That is the trajectory many analysts argue Nigeria is now approaching.

Nigeria’s debt-service-to-revenue ratio remains one of the most persistent fiscal concerns. For the full year 2025, total debt service rose to approximately ₦16 trillion, an increase of ₦2.98 trillion or 22.9 percent from approximately ₦13.02 trillion in 2024. When a growing share of government revenue is consumed by debt servicing, fiscal space for development contracts shrinks sharply, and the state becomes increasingly dependent on borrowing simply to maintain existing obligations. In this environment, borrowing shifts from being a development instrument to a survival mechanism.
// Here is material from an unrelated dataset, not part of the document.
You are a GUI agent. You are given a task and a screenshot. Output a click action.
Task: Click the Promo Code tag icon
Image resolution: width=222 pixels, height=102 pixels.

External debt exposure has also risen significantly. Nigeria’s foreign debt increased from approximately $42.49 billion in December 2023 to $51.86 billion by December 2025, a 22 percent increase over two years. Multilateral loans account for the largest share at $23.19 billion, led by the World Bank with $18.3 billion in exposure. Bilateral loans stood at $6.2 billion, with China’s Exim Bank as the top bilateral creditor. This growing reliance on external financing has intensified vulnerability to exchange-rate shocks, particularly as naira depreciation increases the domestic cost of servicing dollar-denominated obligations.

Every depreciation of the currency inflates the real burden of external debt. Every increase in debt servicing reduces fiscal capacity for infrastructure and social investment. Every new borrowing cycle increases future repayment obligations that must ultimately be financed by taxpayers and future administrations.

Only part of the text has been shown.